Rúnar Vilhjálmsson

Personal information
- Date of birth: 19 January 1950
- Place of birth: Iceland
- Date of death: 1 February 1970 (aged 20)
- Place of death: London, England
- Position: Defender

Youth career
- –1969: Knattspyrnufélagið Fram

Senior career*
- Years: Team / Apps / (Gls)
- 1969–1970: Knattspyrnufélagið Fram

International career
- 1969: Iceland U19 / 3 / (0)
- 1969–1970: Iceland

= Rúnar Vilhjálmsson =

Icelandic multi-sport athlete (1950-1970)

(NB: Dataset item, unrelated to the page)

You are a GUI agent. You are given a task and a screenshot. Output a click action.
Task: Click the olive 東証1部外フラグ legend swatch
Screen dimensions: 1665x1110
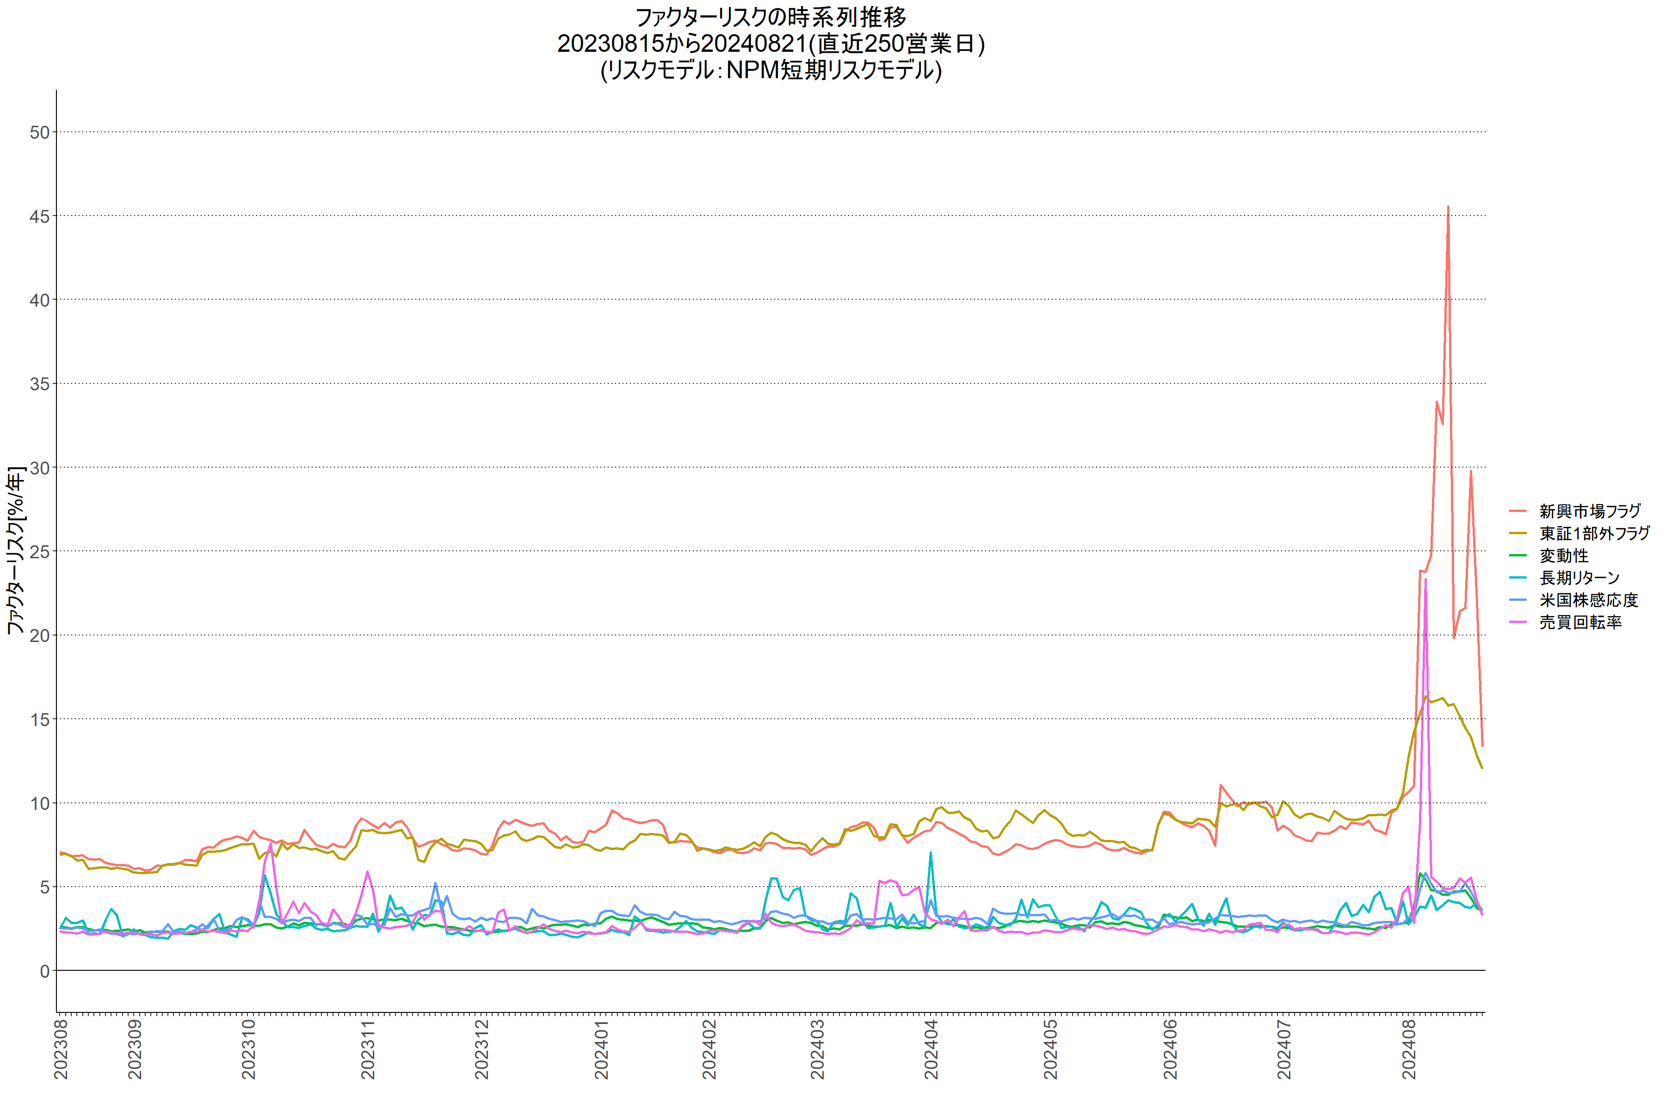pos(1518,533)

Rúnar Vilhjálmsson (19 January 1950 – 2 February 1970) was an Icelandic multi-sport athlete. Playing both handball and football, he was considered one of the country's top football prospects at the time of his death.

==Football career==
Rúnar played for the Knattspyrnufélagið Fram youth teams where he was noted for his strength and passing ability. He starred for the Icelandic U19 team that finished second in the Nordic junior championship tournament. He started playing for the senior team of Fram in 1969 and his performance caught the eye of Ríkharður Jónsson, the manager of the Iceland national football team, who selected him to the squad in December 1969 for its game against Bermuda. In January 1970 he was again selected to the squad for its upcoming friendly against England's amateur team. On January 30, after the Icelandic team had arrived at the Windsor Hotel in Lancaster Gate, Rúnar stepped out on his rooms balcony to look at the view. Shortly after stepping out, the balcony floor gave out and Rúnar fell 10–12 meters to the street below. He was quickly transported to the Central Hospital in London where he underwent surgery for serious head injuries. He never regained consciousness and died on 2 February due to his injuries.